··· Materials provided

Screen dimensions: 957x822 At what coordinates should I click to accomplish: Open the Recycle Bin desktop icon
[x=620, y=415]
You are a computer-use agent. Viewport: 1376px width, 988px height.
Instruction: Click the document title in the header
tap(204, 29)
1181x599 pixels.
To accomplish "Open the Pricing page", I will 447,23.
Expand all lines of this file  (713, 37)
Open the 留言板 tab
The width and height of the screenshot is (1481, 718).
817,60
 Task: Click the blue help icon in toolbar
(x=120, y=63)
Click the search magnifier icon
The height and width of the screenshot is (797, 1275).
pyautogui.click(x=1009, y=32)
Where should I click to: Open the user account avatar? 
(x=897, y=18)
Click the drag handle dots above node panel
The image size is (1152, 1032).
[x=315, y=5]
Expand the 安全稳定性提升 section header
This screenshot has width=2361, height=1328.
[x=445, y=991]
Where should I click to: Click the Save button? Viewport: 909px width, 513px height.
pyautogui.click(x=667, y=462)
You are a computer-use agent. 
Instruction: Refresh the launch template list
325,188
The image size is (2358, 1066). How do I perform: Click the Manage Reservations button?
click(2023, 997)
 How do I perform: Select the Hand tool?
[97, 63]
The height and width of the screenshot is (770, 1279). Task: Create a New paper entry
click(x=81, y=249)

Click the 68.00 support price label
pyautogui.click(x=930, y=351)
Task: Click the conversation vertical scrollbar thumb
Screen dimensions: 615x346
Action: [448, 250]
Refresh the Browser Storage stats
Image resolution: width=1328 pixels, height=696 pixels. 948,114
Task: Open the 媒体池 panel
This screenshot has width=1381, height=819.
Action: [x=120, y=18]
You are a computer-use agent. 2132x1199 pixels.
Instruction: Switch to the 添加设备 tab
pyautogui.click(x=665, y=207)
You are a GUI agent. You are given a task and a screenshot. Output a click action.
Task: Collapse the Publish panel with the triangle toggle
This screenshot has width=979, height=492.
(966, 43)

······

■ **What needs to be done**
Count every line of the records that holds the string "agent". Write only the total.

■ **Output of the exercise**
4